(Provided entries)
-*-*-

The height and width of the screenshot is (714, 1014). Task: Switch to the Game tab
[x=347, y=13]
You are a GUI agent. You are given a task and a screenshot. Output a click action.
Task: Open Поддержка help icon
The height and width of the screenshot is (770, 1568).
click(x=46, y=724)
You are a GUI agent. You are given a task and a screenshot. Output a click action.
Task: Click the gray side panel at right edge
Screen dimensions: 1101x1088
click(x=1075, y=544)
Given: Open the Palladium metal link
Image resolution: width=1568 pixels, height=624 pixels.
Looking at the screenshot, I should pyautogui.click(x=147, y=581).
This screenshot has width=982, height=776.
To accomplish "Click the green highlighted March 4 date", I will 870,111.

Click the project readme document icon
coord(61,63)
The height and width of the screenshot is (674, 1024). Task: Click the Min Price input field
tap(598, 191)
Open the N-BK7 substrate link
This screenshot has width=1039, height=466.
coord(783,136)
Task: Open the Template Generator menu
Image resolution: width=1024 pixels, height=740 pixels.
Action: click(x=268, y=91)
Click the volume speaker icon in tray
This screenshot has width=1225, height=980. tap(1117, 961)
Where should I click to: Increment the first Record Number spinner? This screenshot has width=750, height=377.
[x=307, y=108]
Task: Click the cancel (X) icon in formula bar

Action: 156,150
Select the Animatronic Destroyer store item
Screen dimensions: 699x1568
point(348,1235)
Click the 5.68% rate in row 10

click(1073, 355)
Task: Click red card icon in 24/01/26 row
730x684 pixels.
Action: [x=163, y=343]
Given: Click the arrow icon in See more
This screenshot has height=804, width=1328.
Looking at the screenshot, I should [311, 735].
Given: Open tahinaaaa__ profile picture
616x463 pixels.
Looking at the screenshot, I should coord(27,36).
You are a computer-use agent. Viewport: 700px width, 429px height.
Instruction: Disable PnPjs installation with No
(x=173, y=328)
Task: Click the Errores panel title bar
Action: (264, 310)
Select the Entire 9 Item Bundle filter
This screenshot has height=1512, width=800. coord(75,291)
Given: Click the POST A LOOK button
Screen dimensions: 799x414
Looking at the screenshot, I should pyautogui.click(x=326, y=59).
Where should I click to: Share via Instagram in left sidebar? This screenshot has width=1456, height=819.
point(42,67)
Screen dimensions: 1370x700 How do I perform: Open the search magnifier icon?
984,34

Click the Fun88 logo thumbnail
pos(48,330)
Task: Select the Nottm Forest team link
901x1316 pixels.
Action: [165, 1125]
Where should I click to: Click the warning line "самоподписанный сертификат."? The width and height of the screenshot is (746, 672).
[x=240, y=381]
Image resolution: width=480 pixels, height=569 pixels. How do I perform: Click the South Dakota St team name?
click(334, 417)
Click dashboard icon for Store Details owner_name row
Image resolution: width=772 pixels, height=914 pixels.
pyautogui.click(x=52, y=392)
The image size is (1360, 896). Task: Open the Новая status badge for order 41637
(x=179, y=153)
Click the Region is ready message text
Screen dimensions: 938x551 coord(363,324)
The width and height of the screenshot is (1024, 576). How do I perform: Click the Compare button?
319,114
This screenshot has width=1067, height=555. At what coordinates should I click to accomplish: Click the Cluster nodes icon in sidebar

-*-*-

Among the entries, find every line holding "accomplish" and return it.

(Reply to the exercise)
To accomplish "Click the green highlighted March 4 date", I will 870,111.
This screenshot has width=1067, height=555. At what coordinates should I click to accomplish: Click the Cluster nodes icon in sidebar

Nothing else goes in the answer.